Screenshot grounding data
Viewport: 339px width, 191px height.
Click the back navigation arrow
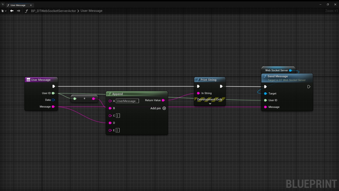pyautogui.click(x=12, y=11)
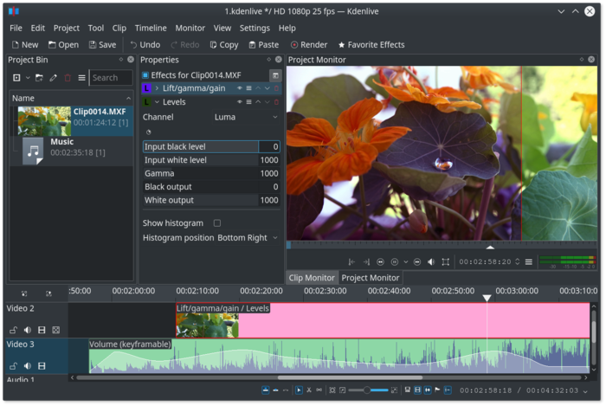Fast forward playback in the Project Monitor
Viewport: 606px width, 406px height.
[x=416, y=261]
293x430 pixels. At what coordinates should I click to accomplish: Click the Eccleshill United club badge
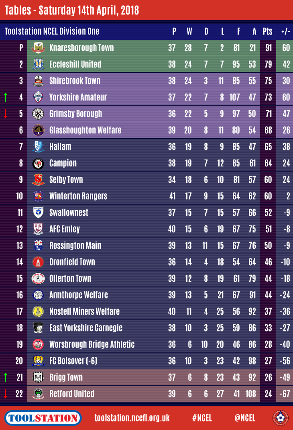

Exercise prompt
The expected output is every entry above, character for character, with no pictures.

Exercise response
Viewport: 339px width, 191px height.
Click the back navigation arrow
pyautogui.click(x=12, y=11)
Fast forward playback in the Project Monitor
Viewport: 606px width, 406px height.
[x=416, y=261]
293x430 pixels. At what coordinates should I click to accomplish: Click the Eccleshill United club badge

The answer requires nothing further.